4. On May 16, 2009, Miami Herald blogger Beth Reinhard reported the following:
"In response to a question about immigration, Rubio dropped his previous pleas against harsh attacks on illegal workers. He said he would not have voted in favor of the legislation - backed by Crist and Sen. Mel Martinez - that would have allowed illegal workers to earn legal status, which he called 'blanket legalization'."
5. Last but not least, on June 2, 2009, Marco Rubio stated on The Ed Morrissey Show: "I am for securing our borders, and I am not in favor of amnesty."
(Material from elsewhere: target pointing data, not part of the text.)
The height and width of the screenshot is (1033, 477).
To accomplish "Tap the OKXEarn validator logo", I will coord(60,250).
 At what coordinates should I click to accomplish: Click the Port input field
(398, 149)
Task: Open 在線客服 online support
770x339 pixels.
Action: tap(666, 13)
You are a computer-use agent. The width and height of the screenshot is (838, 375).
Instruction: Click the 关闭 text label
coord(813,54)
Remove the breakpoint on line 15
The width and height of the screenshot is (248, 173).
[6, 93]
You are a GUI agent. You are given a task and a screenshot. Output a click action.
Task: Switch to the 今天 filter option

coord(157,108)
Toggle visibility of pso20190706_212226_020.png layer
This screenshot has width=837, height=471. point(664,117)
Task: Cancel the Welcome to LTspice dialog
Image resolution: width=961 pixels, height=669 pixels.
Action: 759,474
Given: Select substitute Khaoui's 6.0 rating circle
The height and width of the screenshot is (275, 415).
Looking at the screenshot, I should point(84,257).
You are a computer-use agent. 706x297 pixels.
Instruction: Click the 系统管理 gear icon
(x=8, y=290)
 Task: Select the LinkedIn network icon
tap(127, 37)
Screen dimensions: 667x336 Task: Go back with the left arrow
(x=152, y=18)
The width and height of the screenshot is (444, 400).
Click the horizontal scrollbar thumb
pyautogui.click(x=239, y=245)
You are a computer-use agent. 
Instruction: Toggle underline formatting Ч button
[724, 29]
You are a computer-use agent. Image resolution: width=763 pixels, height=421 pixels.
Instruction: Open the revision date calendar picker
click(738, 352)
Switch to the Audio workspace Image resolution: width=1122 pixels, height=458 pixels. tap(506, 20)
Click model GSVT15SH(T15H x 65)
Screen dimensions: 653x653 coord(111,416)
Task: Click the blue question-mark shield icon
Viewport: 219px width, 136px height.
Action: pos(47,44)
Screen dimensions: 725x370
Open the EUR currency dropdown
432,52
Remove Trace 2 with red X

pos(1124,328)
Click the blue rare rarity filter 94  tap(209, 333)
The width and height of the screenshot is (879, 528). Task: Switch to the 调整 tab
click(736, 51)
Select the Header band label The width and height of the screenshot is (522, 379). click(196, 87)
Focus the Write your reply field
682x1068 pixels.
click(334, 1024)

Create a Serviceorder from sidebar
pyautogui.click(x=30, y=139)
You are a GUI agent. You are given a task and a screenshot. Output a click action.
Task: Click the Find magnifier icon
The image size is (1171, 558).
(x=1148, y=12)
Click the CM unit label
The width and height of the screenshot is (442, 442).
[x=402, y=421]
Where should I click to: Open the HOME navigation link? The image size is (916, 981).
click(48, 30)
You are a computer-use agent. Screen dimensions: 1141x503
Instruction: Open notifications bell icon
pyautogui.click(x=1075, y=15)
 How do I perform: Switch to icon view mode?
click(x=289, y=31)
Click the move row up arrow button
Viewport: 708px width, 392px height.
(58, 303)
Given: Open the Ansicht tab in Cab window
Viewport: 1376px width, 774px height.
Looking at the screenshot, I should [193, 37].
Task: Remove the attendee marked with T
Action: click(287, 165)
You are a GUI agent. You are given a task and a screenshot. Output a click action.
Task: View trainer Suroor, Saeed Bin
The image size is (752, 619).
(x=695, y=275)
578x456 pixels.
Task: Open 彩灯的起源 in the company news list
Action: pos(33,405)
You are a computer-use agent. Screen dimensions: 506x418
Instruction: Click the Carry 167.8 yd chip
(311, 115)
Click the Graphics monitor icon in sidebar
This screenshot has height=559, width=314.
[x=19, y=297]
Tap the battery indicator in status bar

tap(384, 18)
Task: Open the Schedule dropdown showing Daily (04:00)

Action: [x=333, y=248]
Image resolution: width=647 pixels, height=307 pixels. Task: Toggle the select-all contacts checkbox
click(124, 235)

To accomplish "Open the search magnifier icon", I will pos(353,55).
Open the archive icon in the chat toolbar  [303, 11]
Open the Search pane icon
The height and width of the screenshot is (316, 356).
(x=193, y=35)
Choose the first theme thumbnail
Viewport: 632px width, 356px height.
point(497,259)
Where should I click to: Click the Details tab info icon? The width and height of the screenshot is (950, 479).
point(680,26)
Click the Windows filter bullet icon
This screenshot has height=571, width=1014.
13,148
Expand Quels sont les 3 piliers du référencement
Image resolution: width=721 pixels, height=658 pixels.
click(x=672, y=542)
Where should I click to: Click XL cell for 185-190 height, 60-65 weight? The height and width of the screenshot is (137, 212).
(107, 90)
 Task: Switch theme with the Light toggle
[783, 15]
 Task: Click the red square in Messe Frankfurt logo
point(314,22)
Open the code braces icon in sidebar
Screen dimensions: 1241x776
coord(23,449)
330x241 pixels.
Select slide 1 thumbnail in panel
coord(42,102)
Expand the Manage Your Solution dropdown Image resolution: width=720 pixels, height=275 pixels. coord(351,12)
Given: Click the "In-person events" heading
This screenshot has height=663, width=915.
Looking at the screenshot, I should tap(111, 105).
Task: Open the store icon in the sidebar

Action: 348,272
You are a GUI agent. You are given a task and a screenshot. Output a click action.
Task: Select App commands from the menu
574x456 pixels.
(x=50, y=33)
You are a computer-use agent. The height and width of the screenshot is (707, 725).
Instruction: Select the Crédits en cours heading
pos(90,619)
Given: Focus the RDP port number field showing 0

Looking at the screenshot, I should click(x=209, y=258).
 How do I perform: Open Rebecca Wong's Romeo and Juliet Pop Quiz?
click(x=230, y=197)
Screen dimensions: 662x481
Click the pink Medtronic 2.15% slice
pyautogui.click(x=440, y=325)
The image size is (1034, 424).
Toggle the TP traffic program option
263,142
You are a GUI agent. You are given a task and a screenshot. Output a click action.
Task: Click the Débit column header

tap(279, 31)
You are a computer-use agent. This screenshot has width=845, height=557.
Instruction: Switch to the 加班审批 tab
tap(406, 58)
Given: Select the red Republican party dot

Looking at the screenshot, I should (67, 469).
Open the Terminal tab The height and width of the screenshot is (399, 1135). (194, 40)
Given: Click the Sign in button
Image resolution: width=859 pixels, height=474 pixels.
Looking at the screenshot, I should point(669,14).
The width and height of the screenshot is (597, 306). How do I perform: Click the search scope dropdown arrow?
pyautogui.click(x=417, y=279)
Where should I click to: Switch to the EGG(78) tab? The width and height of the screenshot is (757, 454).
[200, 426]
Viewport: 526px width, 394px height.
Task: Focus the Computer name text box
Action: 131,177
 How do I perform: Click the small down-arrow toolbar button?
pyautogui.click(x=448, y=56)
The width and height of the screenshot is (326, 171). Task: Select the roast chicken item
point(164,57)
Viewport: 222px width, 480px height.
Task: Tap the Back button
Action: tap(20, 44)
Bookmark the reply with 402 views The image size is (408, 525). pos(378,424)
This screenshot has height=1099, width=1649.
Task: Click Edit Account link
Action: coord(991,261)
It certainly appears that Marco Rubio has had some conflicting views on illegal immigration. I'm still not sure what actually happened to the Bills back in 2008, and I'm not willing to take what the Miami Herald reports as fact. The thought that Rubio and other House reps conspired to kill the bills seem a bit far-fetched. Regardless, the possible hurdles that face a bill in the state legislature are numerous. And yes, the 60-day time frame is one of them. During each session, legislatures work to make new laws, change old one, and essentially "clean house." It makes sense that Rubio wanted 6 bills combined into 1 for legislative efficiency. Moreover, making it out of the committees is only the first step of the long assembly process of an idea becoming law. In 2008, with the makeup of the state Senate, even if it did make it out of the committees, it is highly unlikely that it would've passed in the Senate. If the Senate wouldn't have killed it, Governor Crist certainly would have.
Since then, Marco Rubio has been pretty clear on where he stands on this critical issue, as is evidenced by his interview with CRA, Freddoso, and Ed Morrissey. Rubio is certainly no Tancredo (which I think may be more of a good thing than bad), but he appears to have the necessary will to fight for a robust federal policy against illegal immigration.
In all, illegal immigration is one issue, albeit a critical issue. Equally critical, however, are his positions on the role and size of government, the role of the judiciary, domestic economic policy, foreign policy, national security, and social policy, to name a few. When combined, Marco Rubio seems to be the candidate we need in that Senate seat in order to have a fighting chance against the Democrats going forward. But again, we have about 15 months to go until the Primary election That's a long time in politics. Regardless of what your position about Rubio is now, let's try not to strangle the baby in the crib with premature judgment calls.